§ **EXERCISE AIM**
Please give again, exactly and in full, each line from the one holding "You are a computer-use agent. Screen" to the end of the listing.

§ **DATA SHOWN**
[Start of section]

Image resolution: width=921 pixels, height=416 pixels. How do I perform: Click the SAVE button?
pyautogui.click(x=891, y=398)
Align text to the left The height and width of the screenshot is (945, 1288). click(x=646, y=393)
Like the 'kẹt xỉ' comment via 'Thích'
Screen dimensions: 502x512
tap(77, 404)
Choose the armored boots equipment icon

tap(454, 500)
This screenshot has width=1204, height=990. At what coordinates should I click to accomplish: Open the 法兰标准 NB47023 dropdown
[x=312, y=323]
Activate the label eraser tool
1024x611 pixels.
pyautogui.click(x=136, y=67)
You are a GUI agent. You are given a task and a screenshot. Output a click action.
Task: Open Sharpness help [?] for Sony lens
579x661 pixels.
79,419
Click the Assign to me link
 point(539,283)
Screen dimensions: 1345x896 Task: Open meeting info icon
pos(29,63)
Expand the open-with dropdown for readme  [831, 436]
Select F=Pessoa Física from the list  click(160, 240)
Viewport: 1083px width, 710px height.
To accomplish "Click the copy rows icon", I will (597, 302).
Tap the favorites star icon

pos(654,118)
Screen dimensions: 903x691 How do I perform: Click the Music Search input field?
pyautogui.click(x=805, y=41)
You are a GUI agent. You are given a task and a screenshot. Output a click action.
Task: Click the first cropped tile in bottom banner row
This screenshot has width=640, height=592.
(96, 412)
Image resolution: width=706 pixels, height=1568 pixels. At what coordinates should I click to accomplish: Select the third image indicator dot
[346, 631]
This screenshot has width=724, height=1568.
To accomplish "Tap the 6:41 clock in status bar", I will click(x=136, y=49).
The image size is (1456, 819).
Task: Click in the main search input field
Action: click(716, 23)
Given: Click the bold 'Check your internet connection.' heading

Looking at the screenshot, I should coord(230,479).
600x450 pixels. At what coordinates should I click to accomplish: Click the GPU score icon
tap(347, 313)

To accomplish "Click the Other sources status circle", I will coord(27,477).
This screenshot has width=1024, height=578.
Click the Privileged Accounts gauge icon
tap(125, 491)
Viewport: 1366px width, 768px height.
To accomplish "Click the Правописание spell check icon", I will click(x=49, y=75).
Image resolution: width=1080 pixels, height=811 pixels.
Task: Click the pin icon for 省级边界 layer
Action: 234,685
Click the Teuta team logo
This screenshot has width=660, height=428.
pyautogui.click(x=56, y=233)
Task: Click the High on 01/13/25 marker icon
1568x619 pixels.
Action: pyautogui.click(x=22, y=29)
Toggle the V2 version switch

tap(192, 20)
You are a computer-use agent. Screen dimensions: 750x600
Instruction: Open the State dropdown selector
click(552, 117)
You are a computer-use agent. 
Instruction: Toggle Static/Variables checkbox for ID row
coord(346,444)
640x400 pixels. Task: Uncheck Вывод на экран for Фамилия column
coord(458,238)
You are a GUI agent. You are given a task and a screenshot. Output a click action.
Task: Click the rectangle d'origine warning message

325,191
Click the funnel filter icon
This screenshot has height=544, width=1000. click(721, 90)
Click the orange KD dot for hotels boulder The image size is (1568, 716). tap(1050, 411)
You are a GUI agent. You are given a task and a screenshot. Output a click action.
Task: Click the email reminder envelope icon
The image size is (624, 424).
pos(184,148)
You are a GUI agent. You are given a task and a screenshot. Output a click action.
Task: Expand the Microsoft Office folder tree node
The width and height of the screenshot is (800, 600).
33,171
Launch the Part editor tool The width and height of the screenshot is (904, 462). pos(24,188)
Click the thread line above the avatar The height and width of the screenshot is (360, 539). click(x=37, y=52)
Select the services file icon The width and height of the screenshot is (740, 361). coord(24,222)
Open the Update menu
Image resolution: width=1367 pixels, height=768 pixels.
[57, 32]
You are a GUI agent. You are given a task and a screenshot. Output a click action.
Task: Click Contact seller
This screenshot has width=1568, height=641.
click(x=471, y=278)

[End of section]

§ **OUTPUT**
You are a computer-use agent. Screen dimensions: 750x600
Instruction: Open the State dropdown selector
click(552, 117)
You are a computer-use agent. 
Instruction: Toggle Static/Variables checkbox for ID row
coord(346,444)
640x400 pixels. Task: Uncheck Вывод на экран for Фамилия column
coord(458,238)
You are a GUI agent. You are given a task and a screenshot. Output a click action.
Task: Click the rectangle d'origine warning message

325,191
Click the funnel filter icon
This screenshot has height=544, width=1000. click(721, 90)
Click the orange KD dot for hotels boulder The image size is (1568, 716). tap(1050, 411)
You are a GUI agent. You are given a task and a screenshot. Output a click action.
Task: Click the email reminder envelope icon
The image size is (624, 424).
pos(184,148)
You are a GUI agent. You are given a task and a screenshot. Output a click action.
Task: Expand the Microsoft Office folder tree node
The width and height of the screenshot is (800, 600).
33,171
Launch the Part editor tool The width and height of the screenshot is (904, 462). pos(24,188)
Click the thread line above the avatar The height and width of the screenshot is (360, 539). click(x=37, y=52)
Select the services file icon The width and height of the screenshot is (740, 361). coord(24,222)
Open the Update menu
Image resolution: width=1367 pixels, height=768 pixels.
[57, 32]
You are a GUI agent. You are given a task and a screenshot. Output a click action.
Task: Click Contact seller
This screenshot has width=1568, height=641.
click(x=471, y=278)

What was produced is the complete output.